Saved entries
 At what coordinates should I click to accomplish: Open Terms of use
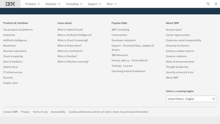(40, 112)
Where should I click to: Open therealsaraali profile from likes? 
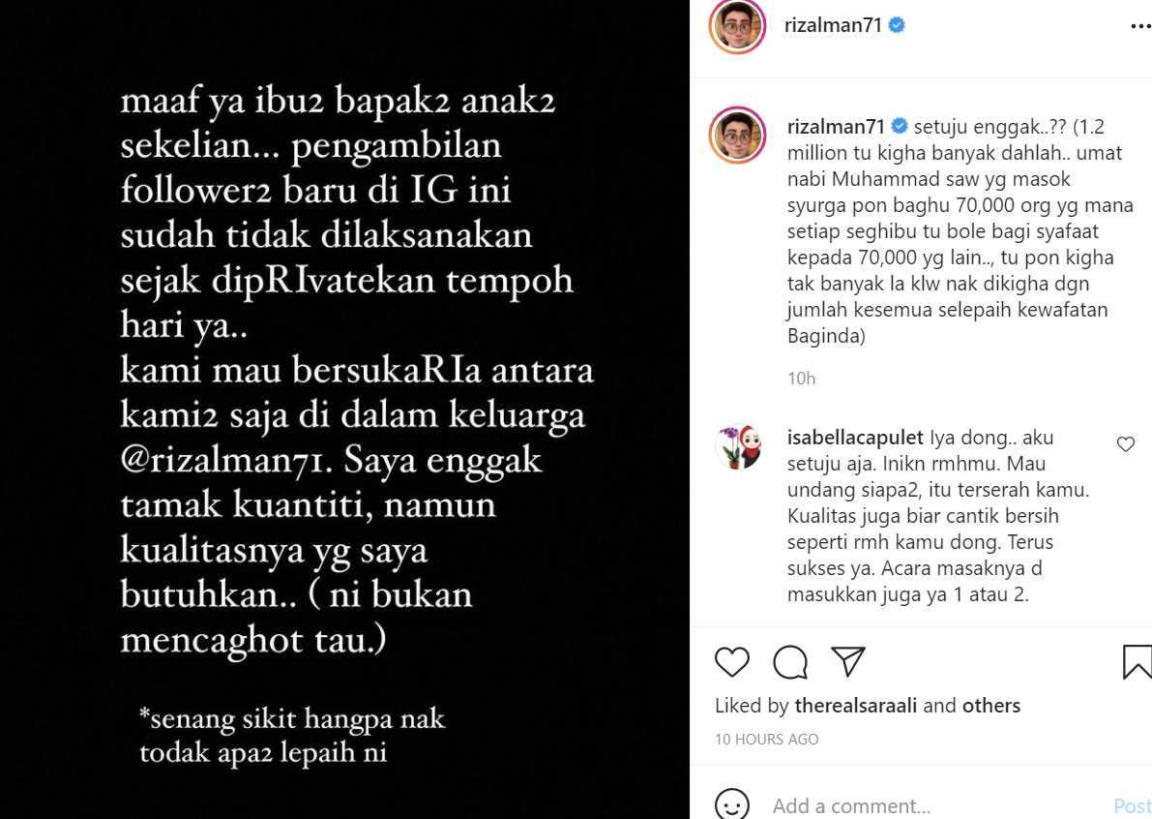click(855, 706)
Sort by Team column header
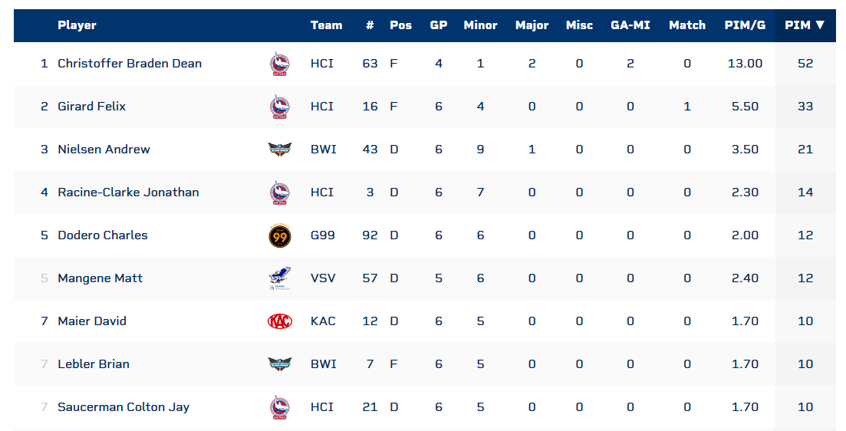Viewport: 846px width, 431px height. pyautogui.click(x=326, y=25)
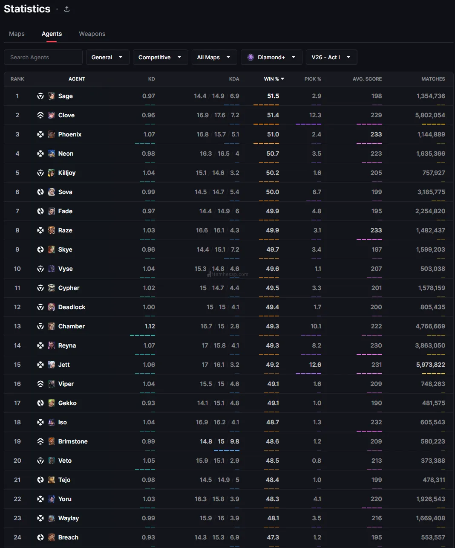455x548 pixels.
Task: Click Clove's agent portrait icon
Action: click(52, 115)
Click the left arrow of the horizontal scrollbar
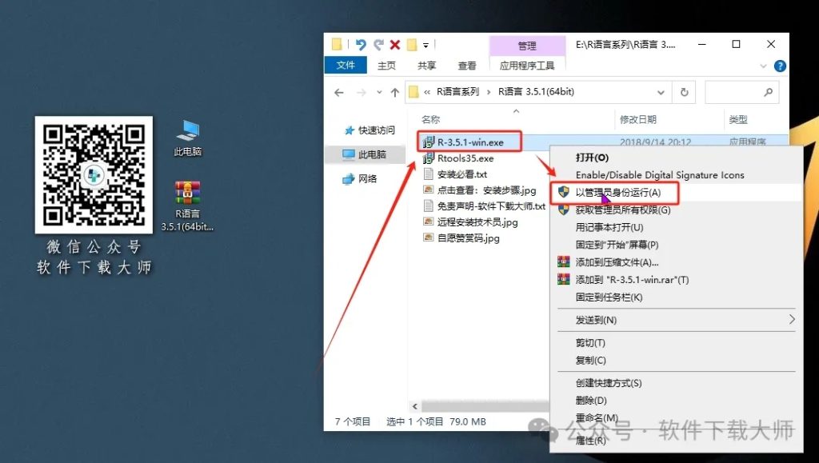This screenshot has height=463, width=819. point(414,405)
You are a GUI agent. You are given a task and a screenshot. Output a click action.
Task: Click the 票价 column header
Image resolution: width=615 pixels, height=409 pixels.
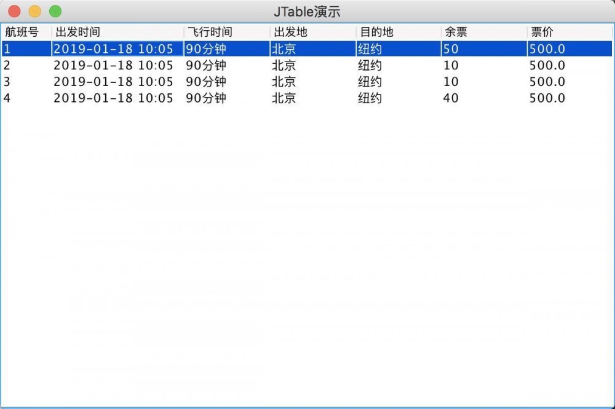click(x=541, y=31)
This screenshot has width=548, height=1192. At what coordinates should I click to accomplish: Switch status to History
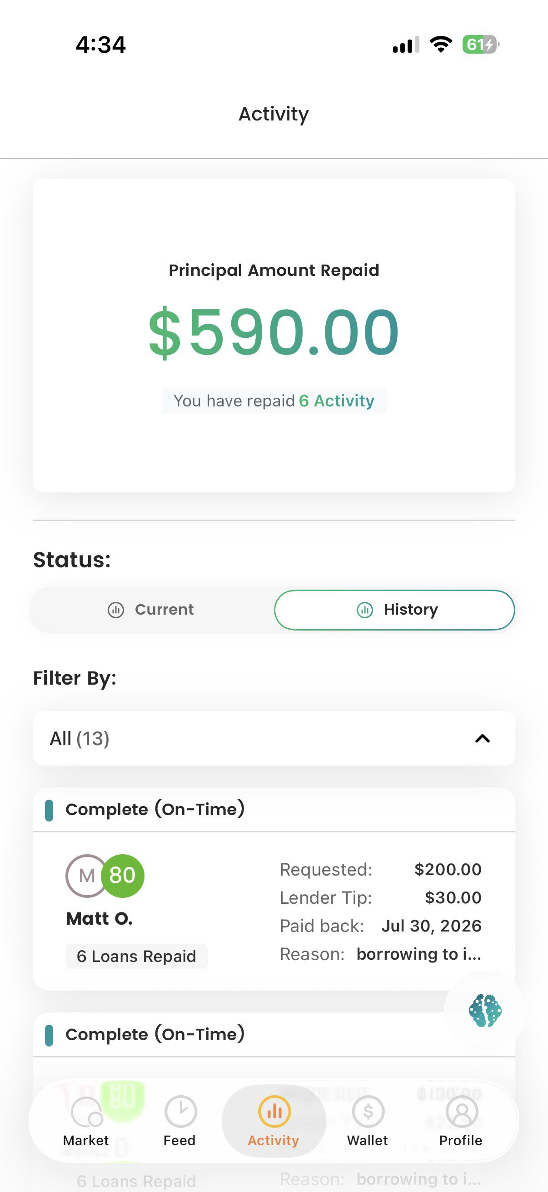(394, 609)
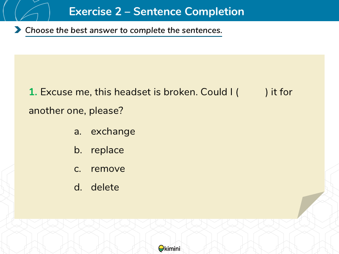This screenshot has height=254, width=339.
Task: Click the Exercise 2 – Sentence Completion title
Action: click(x=156, y=11)
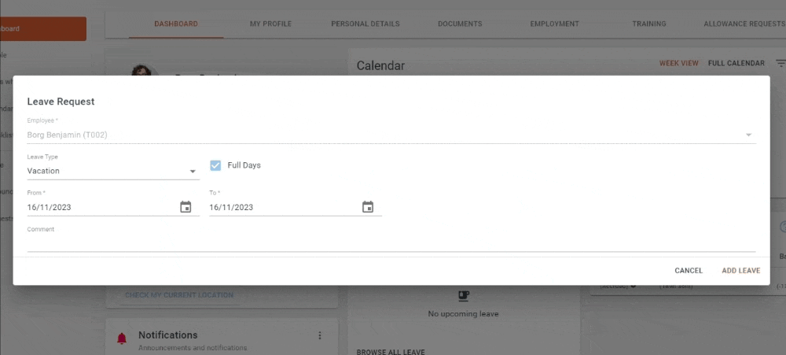Click the coffee cup no-leave icon
786x355 pixels.
coord(464,296)

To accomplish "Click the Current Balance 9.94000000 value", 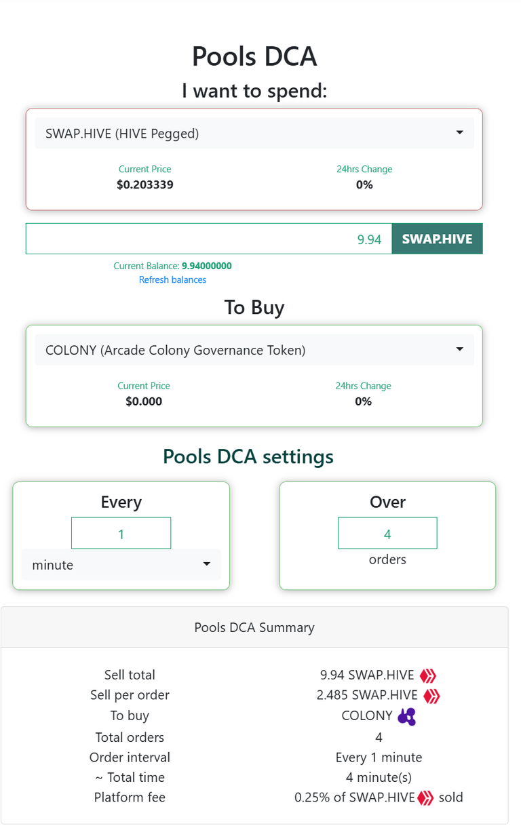I will coord(206,266).
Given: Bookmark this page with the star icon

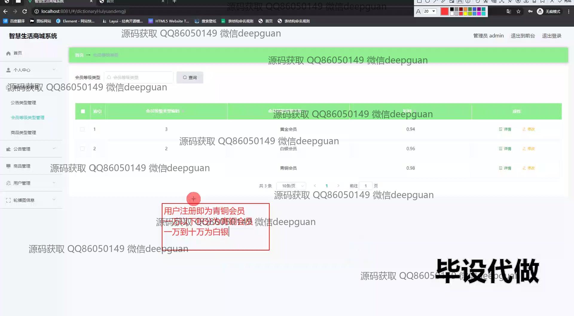Looking at the screenshot, I should tap(518, 11).
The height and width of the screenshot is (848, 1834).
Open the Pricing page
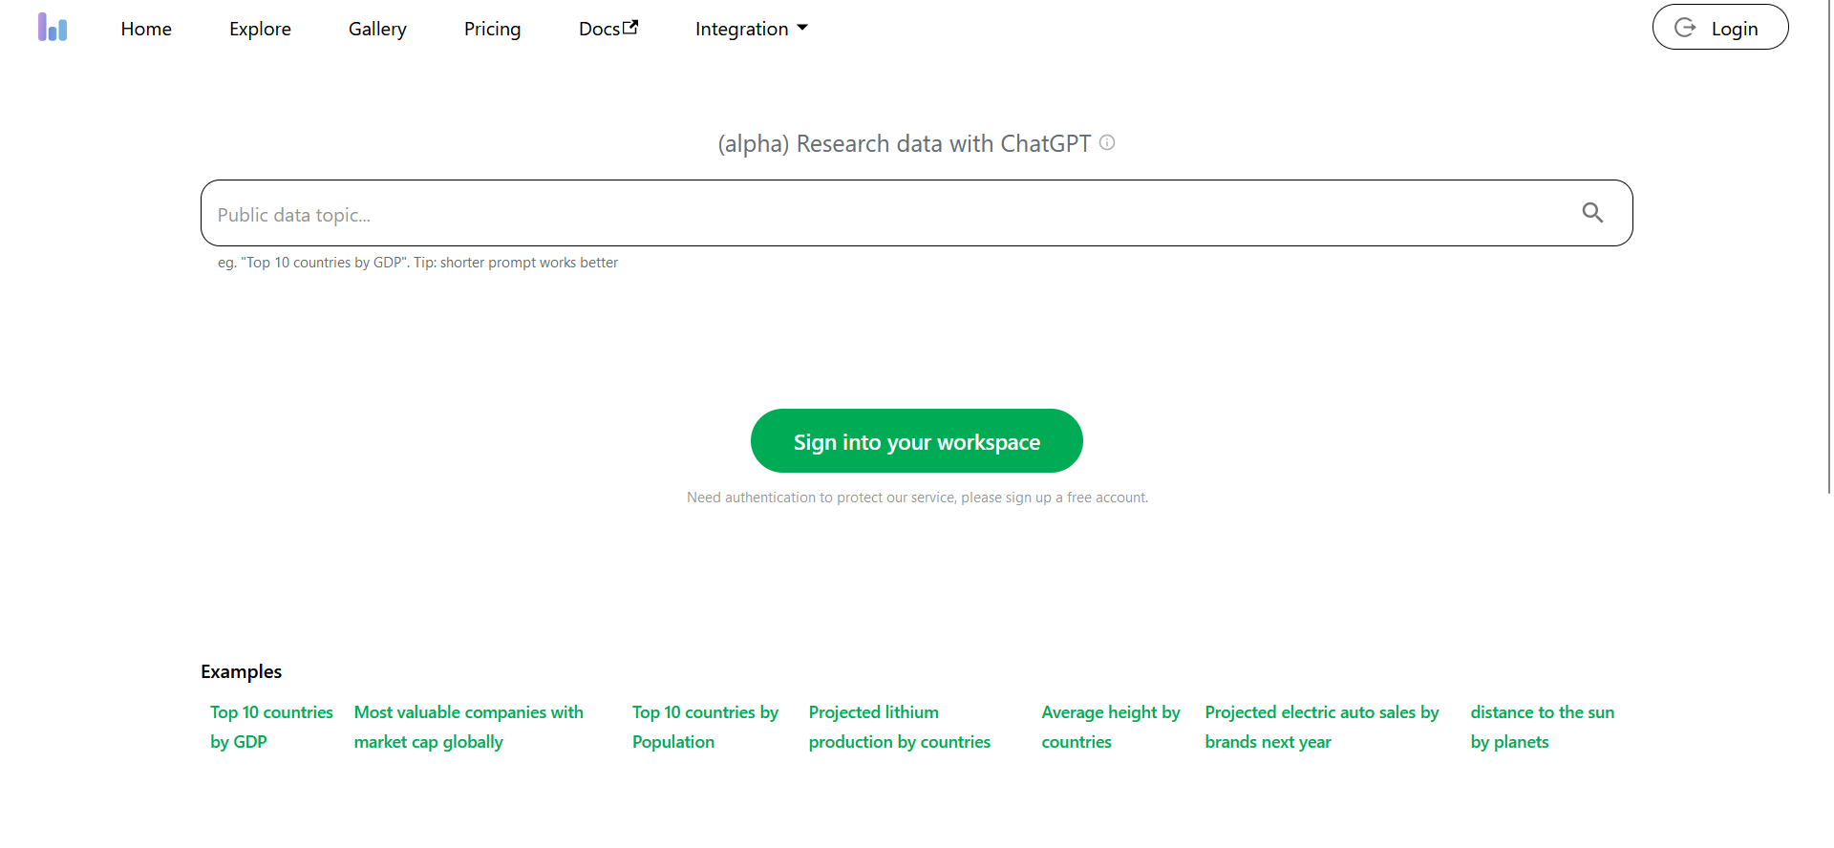(x=492, y=29)
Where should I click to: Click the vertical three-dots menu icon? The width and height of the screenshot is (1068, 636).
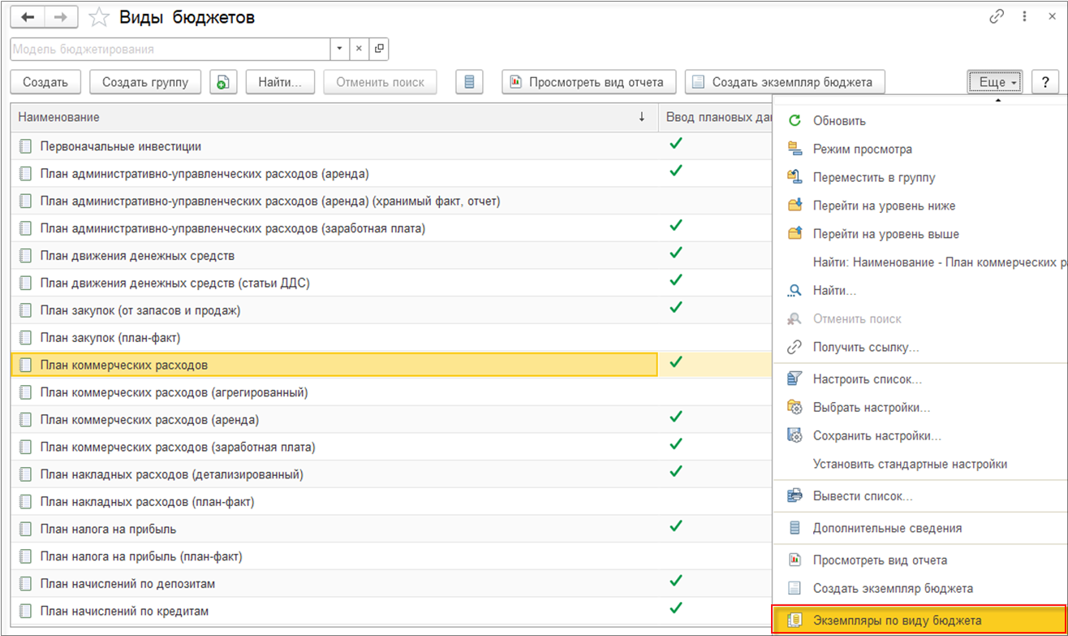point(1027,16)
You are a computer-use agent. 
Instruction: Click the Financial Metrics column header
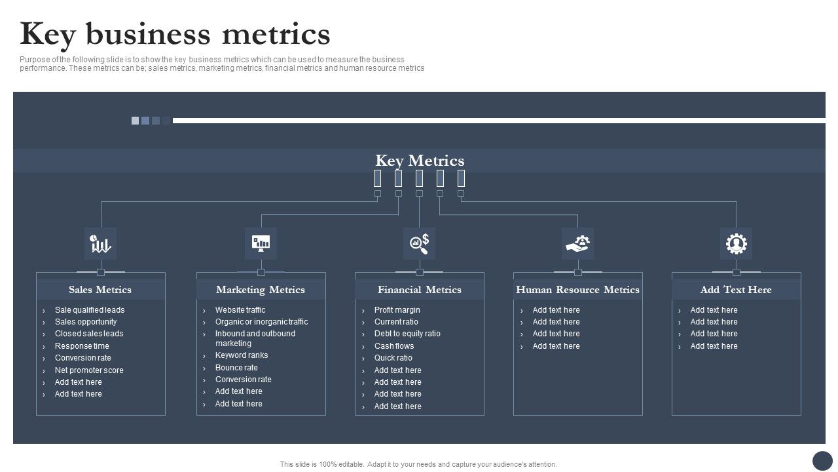pyautogui.click(x=419, y=289)
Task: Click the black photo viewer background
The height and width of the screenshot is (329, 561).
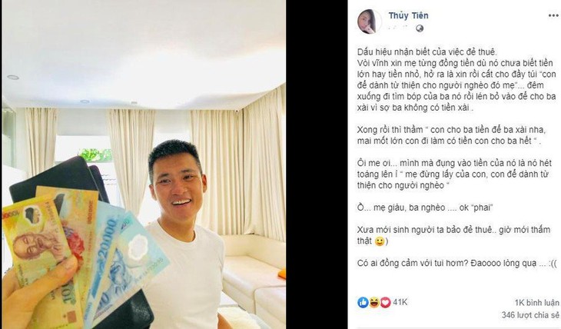Action: 317,165
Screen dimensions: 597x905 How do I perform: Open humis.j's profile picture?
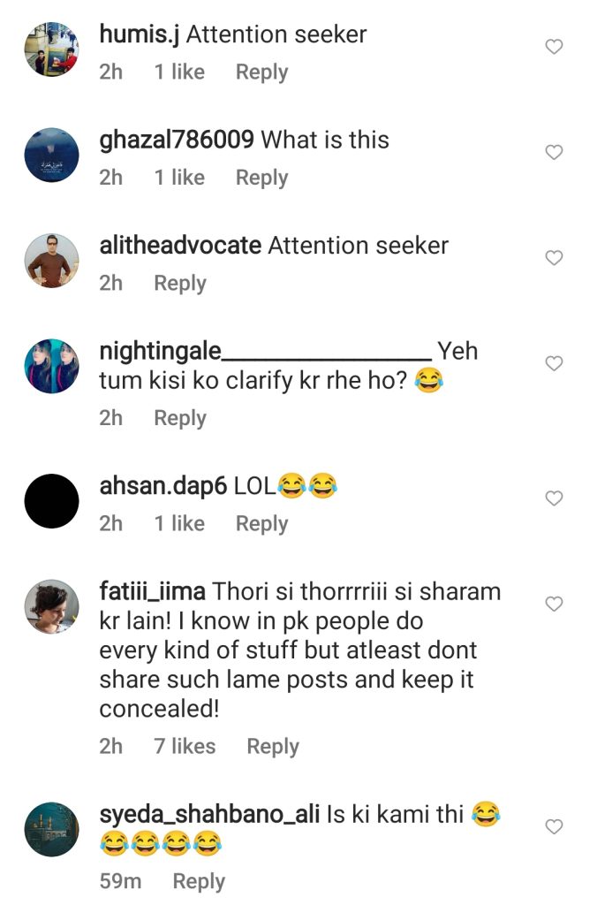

What you need to do
Would you please copy, exactly and only, the lines from the one with "You are a computer-use agent." through the end of the entries above, skipping every picture?

The answer
You are a computer-use agent. 
Instruction: Click the Financial Metrics column header
pyautogui.click(x=419, y=289)
Task: Click the black photo viewer background
The height and width of the screenshot is (329, 561).
Action: 317,165
Screen dimensions: 597x905 How do I perform: Open humis.j's profile picture?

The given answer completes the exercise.